━━━━━ Input for this task ━━━━━

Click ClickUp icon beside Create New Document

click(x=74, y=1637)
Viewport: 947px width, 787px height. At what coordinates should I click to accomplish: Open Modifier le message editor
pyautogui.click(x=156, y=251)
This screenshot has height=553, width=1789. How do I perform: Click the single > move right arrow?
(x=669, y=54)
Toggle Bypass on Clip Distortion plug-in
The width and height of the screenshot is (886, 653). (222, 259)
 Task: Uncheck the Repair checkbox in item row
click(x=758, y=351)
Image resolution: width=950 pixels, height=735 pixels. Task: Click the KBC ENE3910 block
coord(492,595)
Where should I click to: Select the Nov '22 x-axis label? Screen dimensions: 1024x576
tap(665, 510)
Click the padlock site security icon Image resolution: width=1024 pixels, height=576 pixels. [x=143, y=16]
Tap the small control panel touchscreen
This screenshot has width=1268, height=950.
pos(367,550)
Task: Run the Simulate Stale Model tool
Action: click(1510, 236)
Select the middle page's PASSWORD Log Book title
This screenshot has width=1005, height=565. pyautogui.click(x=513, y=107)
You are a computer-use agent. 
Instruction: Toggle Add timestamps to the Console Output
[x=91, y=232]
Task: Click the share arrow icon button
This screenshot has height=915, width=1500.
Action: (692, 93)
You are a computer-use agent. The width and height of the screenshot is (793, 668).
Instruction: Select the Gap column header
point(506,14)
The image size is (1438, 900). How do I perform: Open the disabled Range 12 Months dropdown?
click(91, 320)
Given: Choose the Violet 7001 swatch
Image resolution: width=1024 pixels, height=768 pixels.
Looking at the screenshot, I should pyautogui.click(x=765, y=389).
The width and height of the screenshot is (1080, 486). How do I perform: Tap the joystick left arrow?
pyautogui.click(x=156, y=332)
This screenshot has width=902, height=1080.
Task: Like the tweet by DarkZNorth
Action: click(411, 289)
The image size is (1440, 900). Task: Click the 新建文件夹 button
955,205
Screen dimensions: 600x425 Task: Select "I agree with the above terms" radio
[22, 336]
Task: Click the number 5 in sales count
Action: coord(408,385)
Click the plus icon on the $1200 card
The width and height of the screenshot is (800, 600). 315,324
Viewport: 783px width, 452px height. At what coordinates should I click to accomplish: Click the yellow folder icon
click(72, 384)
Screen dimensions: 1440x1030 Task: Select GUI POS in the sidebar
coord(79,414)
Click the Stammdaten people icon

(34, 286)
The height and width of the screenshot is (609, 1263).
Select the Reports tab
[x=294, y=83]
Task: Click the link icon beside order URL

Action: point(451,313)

━━━━━

• [What the task asks] Write out the complete listing above, exactly as it reads.

• [Problem solution]
Click ClickUp icon beside Create New Document

click(x=74, y=1637)
Viewport: 947px width, 787px height. At what coordinates should I click to accomplish: Open Modifier le message editor
pyautogui.click(x=156, y=251)
This screenshot has height=553, width=1789. How do I perform: Click the single > move right arrow?
(x=669, y=54)
Toggle Bypass on Clip Distortion plug-in
The width and height of the screenshot is (886, 653). (222, 259)
 Task: Uncheck the Repair checkbox in item row
click(x=758, y=351)
Image resolution: width=950 pixels, height=735 pixels. Task: Click the KBC ENE3910 block
coord(492,595)
Where should I click to: Select the Nov '22 x-axis label? Screen dimensions: 1024x576
tap(665, 510)
Click the padlock site security icon Image resolution: width=1024 pixels, height=576 pixels. [x=143, y=16]
Tap the small control panel touchscreen
This screenshot has width=1268, height=950.
pos(367,550)
Task: Run the Simulate Stale Model tool
Action: click(1510, 236)
Select the middle page's PASSWORD Log Book title
This screenshot has width=1005, height=565. pyautogui.click(x=513, y=107)
You are a computer-use agent. 
Instruction: Toggle Add timestamps to the Console Output
[x=91, y=232]
Task: Click the share arrow icon button
This screenshot has height=915, width=1500.
Action: (692, 93)
You are a computer-use agent. The width and height of the screenshot is (793, 668).
Instruction: Select the Gap column header
point(506,14)
The image size is (1438, 900). How do I perform: Open the disabled Range 12 Months dropdown?
click(91, 320)
Given: Choose the Violet 7001 swatch
Image resolution: width=1024 pixels, height=768 pixels.
Looking at the screenshot, I should pyautogui.click(x=765, y=389).
The width and height of the screenshot is (1080, 486). How do I perform: Tap the joystick left arrow?
pyautogui.click(x=156, y=332)
This screenshot has width=902, height=1080.
Task: Like the tweet by DarkZNorth
Action: click(411, 289)
The image size is (1440, 900). Task: Click the 新建文件夹 button
955,205
Screen dimensions: 600x425 Task: Select "I agree with the above terms" radio
[22, 336]
Task: Click the number 5 in sales count
Action: coord(408,385)
Click the plus icon on the $1200 card
The width and height of the screenshot is (800, 600). 315,324
Viewport: 783px width, 452px height. At what coordinates should I click to accomplish: Click the yellow folder icon
click(72, 384)
Screen dimensions: 1440x1030 Task: Select GUI POS in the sidebar
coord(79,414)
Click the Stammdaten people icon

(34, 286)
The height and width of the screenshot is (609, 1263).
Select the Reports tab
[x=294, y=83]
Task: Click the link icon beside order URL

Action: point(451,313)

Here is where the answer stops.